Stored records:
►
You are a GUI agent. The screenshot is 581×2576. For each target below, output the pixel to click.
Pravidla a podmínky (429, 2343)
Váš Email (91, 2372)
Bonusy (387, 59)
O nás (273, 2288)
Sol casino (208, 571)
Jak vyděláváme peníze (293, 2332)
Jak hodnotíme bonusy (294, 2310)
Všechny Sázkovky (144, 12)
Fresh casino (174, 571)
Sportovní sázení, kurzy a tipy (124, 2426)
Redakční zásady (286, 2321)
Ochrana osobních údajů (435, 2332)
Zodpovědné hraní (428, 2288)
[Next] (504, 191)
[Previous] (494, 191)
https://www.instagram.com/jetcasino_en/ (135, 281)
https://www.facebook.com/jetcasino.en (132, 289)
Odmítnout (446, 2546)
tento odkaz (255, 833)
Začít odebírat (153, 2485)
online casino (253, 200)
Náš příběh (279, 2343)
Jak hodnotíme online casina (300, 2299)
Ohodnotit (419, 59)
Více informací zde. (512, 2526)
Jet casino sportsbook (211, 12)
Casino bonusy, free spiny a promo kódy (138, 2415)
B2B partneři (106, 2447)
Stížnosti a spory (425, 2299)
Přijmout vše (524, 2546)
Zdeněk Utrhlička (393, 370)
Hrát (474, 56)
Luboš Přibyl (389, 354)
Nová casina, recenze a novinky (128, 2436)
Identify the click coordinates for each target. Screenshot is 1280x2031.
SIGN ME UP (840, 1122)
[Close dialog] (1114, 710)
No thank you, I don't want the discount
◄
PROMPT: In the records, locate each line holding the string "https" and copy it.

OUTPUT:
https://www.instagram.com/jetcasino_en/ (135, 281)
https://www.facebook.com/jetcasino.en (132, 289)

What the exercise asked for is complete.